# einfaches Menü



## bluefox (23. Mai 2004)

Hi,

Gleich vorweg möcht ich sagen, dass ich in allen Web-Programmier-Sprachen Anfänger bin und nur mit den Hilfe-Funktionen von Dreamweaver etwas auf die Reihe bringe.

Zu meiner Frage:
Ich möchte ein einfaches, simples Standart-Dropdown-Menü machen.
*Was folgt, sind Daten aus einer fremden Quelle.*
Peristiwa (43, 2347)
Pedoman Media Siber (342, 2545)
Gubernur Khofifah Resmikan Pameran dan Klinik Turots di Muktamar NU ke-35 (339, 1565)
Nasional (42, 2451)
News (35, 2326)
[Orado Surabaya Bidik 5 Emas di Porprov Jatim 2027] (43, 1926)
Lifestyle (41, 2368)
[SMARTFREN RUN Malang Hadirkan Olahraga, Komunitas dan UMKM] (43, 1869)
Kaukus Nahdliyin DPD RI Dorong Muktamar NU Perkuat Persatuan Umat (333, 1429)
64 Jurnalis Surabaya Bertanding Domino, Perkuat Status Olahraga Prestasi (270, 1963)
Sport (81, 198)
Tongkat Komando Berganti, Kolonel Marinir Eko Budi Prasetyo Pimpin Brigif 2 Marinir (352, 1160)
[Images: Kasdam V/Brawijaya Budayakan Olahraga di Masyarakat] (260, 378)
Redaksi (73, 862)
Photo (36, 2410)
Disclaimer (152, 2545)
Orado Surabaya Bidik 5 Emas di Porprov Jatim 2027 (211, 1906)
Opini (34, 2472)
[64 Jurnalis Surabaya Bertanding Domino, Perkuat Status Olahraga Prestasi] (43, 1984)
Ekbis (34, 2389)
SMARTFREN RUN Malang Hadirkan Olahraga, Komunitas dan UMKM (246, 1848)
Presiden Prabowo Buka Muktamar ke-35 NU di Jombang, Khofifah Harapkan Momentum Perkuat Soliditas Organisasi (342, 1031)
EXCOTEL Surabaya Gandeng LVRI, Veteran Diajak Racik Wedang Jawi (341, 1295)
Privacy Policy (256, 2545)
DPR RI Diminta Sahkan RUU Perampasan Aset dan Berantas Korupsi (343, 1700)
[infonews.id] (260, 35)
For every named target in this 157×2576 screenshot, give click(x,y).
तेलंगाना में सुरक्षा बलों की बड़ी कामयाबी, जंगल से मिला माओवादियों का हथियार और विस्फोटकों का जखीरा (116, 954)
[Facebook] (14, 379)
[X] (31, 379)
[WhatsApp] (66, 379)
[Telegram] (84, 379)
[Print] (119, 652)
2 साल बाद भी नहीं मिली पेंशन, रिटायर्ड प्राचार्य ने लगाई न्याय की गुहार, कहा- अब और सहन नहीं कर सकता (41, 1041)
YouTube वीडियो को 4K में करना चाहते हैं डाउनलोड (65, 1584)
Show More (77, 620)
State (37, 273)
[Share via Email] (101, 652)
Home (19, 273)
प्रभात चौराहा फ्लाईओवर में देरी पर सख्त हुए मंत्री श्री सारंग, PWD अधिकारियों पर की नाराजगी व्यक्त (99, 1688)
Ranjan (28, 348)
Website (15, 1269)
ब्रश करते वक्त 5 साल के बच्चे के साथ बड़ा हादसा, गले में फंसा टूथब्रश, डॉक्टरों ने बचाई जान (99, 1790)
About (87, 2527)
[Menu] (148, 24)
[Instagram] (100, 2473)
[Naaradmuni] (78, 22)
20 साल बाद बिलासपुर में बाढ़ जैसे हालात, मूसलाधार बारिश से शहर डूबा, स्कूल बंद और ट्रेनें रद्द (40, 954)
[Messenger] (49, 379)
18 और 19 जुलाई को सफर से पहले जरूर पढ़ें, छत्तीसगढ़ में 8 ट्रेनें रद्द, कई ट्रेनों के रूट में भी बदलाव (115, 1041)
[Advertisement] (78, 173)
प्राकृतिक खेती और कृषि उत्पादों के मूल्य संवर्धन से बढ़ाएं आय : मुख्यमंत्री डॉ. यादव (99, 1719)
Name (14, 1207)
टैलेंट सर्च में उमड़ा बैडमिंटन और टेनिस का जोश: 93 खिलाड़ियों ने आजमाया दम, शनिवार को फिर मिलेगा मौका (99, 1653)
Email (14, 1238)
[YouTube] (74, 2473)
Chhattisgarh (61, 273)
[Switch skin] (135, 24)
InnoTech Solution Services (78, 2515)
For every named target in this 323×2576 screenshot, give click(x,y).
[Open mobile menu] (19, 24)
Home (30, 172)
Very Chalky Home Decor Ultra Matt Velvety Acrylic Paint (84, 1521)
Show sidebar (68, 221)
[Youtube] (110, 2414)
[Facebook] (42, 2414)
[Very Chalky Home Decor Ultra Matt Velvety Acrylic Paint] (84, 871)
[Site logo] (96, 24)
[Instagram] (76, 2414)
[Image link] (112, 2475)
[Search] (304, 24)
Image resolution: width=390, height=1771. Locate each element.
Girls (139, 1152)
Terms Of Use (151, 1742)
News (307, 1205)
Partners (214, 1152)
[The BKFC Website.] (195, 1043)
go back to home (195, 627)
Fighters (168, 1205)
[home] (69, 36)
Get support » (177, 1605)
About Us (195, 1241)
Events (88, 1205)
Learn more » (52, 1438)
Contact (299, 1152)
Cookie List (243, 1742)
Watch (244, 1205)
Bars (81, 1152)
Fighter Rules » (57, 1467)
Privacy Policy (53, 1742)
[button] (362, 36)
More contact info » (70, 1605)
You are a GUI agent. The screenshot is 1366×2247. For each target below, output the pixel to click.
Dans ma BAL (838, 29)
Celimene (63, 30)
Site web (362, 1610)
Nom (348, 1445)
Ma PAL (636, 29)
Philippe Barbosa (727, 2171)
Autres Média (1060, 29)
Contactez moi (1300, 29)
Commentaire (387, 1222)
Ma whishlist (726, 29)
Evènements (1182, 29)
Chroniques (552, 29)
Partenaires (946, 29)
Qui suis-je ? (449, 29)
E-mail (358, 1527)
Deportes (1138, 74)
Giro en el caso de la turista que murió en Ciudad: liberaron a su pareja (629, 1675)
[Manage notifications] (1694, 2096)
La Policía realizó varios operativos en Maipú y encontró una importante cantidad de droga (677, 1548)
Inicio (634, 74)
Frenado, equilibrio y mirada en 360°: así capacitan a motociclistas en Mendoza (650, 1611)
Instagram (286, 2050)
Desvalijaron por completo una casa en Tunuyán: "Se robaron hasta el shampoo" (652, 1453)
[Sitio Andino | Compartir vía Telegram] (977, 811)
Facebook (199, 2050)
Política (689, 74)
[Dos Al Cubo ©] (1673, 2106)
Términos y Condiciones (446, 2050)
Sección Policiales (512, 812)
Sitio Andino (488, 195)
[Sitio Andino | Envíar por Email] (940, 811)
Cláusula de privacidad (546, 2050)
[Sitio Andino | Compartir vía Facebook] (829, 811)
Das schafffe ich ja noch:
*
<html>
<head>
<title>Drop-Down</title>
<script language="JavaScript">
 function surfto(form) {
        var myindex=form.menu1.selectedIndex
        if (form.menu1.options[myindex].value != "0") {
        window.open(form.menu1.options[myindex].value, target="_blank");}
}
</script>

</head>

<body>
<form name="form1">
<select name="menu1" onChange="surfto(this.form)" size="1" style="background-color: #0066CC; color: #000000; font-size: 8pt">
  <option>Menü</option>
  <option value="testseite.htm">Test1</option>
  <option value="testseite.htm">Test2</option>
  <option value="testseite.htm">Test3</option>
</select>
</form>

</body>
</html>
*

Aber jetzt möchte ich, dass, wenn ich auf einen der Links klicke, die eingestellte Seite im Hauptframe erscheint, denn meine Seite hat drei Frames: top, right und das main Frame. 
Wie kann ich also eine Verküpfung zu einer Seite einfügen, die sich dann im main-Frame öffnet

MfG
Bluefox


----------



## xxenon (23. Mai 2004)

Also wenn ich das richtig verstanden habe willst du, dass die Menü-Auswahl nicht in einem neuen Fenster geladen wird, sondern in einem Frame (?!).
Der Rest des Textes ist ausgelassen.